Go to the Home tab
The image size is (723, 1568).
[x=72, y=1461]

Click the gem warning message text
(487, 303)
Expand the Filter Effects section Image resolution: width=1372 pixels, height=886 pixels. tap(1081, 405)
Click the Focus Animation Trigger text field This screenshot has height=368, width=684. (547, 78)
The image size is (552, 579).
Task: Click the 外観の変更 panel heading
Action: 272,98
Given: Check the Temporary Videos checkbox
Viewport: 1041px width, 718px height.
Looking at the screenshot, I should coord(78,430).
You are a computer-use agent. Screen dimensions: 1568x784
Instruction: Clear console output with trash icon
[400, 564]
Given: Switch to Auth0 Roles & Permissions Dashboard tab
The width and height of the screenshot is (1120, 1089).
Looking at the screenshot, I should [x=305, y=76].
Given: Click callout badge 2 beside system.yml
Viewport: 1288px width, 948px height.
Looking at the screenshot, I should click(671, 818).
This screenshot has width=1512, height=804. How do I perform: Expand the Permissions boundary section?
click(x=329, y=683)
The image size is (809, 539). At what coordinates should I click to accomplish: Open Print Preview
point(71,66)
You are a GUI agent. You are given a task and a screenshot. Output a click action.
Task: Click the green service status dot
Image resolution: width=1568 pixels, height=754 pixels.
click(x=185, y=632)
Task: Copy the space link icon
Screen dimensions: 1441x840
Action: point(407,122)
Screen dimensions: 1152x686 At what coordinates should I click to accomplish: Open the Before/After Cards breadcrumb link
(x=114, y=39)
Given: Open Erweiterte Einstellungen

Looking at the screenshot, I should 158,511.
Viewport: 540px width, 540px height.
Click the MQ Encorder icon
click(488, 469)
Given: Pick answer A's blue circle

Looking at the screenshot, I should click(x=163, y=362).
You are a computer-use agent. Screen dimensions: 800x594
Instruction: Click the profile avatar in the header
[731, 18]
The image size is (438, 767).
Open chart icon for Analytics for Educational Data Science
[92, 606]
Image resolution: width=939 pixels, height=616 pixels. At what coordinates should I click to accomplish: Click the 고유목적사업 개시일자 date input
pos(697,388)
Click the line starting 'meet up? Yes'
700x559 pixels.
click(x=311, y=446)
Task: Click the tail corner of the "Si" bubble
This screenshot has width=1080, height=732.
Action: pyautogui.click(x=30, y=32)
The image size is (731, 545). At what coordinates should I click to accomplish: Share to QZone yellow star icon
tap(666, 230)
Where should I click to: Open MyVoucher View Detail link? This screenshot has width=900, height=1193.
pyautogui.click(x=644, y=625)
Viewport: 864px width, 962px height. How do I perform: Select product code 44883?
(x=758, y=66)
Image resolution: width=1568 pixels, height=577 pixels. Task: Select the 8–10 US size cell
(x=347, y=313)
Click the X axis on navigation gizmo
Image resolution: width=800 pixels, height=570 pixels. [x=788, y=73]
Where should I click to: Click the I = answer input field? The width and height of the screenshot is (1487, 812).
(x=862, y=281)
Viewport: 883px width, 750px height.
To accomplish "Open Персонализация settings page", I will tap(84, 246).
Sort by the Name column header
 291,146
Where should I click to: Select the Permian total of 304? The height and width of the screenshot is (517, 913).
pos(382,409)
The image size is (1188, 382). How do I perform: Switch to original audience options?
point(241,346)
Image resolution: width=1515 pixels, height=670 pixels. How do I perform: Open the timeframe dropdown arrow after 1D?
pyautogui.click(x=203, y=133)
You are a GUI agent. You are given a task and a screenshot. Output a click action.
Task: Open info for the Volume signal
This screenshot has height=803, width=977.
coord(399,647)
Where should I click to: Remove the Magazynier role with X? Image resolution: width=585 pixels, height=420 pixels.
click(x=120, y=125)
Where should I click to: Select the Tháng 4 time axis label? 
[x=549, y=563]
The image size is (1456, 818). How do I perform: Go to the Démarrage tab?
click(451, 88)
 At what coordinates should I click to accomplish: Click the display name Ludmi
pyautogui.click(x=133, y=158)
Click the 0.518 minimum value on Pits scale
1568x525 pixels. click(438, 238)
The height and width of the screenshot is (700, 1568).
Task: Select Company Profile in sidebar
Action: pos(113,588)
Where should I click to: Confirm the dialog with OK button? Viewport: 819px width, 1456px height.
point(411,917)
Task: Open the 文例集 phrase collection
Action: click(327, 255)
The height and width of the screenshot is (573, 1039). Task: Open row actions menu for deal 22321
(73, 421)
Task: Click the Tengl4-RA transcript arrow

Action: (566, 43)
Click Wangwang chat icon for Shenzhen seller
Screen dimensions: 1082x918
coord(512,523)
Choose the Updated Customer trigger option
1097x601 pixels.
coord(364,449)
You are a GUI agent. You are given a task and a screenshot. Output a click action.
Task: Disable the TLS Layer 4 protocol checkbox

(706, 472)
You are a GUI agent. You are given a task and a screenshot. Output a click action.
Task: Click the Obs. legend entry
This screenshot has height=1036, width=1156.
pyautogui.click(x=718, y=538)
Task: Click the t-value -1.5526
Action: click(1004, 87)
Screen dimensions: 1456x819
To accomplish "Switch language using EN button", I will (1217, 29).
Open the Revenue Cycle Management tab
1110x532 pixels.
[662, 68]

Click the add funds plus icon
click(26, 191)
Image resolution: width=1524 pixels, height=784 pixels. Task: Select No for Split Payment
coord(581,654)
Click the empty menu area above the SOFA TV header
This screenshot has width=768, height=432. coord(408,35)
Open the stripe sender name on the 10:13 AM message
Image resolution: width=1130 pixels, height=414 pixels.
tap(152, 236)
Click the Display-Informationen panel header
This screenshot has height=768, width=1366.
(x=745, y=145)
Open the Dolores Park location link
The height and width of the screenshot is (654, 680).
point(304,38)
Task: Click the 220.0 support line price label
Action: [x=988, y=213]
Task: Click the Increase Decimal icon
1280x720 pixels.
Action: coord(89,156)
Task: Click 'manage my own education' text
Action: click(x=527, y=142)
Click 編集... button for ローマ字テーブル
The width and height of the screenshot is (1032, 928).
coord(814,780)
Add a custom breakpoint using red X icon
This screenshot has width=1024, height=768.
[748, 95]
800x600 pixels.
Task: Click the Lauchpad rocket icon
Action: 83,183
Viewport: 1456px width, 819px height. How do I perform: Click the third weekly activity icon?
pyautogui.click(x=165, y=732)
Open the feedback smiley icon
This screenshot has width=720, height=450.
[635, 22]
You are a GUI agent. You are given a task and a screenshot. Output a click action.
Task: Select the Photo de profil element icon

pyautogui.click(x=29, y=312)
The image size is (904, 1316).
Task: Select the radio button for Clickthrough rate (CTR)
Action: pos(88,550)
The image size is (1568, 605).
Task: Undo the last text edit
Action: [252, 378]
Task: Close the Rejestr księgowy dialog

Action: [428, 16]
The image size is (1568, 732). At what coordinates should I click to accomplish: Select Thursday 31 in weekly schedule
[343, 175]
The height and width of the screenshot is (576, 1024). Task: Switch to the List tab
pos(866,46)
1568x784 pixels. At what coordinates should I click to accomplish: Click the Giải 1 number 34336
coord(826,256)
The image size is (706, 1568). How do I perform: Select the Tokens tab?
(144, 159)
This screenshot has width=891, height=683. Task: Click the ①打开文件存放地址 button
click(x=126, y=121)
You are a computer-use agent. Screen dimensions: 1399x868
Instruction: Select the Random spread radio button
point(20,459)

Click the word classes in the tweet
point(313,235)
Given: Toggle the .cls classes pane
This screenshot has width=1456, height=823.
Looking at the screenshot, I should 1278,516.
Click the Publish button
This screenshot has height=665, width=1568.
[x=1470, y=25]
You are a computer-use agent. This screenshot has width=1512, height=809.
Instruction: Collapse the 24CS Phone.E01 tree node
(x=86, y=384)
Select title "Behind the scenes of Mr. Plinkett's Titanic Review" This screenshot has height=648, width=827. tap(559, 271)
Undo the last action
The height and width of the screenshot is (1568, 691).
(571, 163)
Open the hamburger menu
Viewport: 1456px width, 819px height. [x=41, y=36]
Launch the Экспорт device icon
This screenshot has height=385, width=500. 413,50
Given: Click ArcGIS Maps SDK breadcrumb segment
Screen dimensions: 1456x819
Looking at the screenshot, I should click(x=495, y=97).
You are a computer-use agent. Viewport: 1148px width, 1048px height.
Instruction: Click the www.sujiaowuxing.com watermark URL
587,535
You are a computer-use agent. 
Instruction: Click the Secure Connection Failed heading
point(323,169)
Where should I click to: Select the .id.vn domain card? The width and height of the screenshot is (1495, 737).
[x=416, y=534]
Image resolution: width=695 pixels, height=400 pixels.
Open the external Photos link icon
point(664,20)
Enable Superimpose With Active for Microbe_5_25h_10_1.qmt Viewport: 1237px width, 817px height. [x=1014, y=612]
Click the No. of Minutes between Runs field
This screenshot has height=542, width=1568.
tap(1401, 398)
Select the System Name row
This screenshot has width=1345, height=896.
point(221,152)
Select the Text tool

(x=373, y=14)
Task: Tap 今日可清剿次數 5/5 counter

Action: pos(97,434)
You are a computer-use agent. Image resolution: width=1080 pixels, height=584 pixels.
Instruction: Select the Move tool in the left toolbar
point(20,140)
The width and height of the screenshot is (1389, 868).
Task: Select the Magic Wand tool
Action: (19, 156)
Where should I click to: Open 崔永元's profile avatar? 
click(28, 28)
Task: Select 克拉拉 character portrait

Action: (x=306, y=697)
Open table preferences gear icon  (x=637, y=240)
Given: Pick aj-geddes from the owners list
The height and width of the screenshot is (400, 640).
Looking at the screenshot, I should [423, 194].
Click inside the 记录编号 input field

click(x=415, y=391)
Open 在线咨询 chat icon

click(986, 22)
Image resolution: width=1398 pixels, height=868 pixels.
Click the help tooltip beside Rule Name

-=-=-

▶ Gegeven opdracht: Neem de regels letterlijk over, te beginnen bij de regel met "Where should I click to: Click" en doorlopend tot en met de regel met "point(241,346)".

▶ Verwacht antwoord:
Where should I click to: Click the I = answer input field? The width and height of the screenshot is (1487, 812).
(x=862, y=281)
Viewport: 883px width, 750px height.
To accomplish "Open Персонализация settings page", I will tap(84, 246).
Sort by the Name column header
 291,146
Where should I click to: Select the Permian total of 304? The height and width of the screenshot is (517, 913).
pos(382,409)
The image size is (1188, 382). How do I perform: Switch to original audience options?
point(241,346)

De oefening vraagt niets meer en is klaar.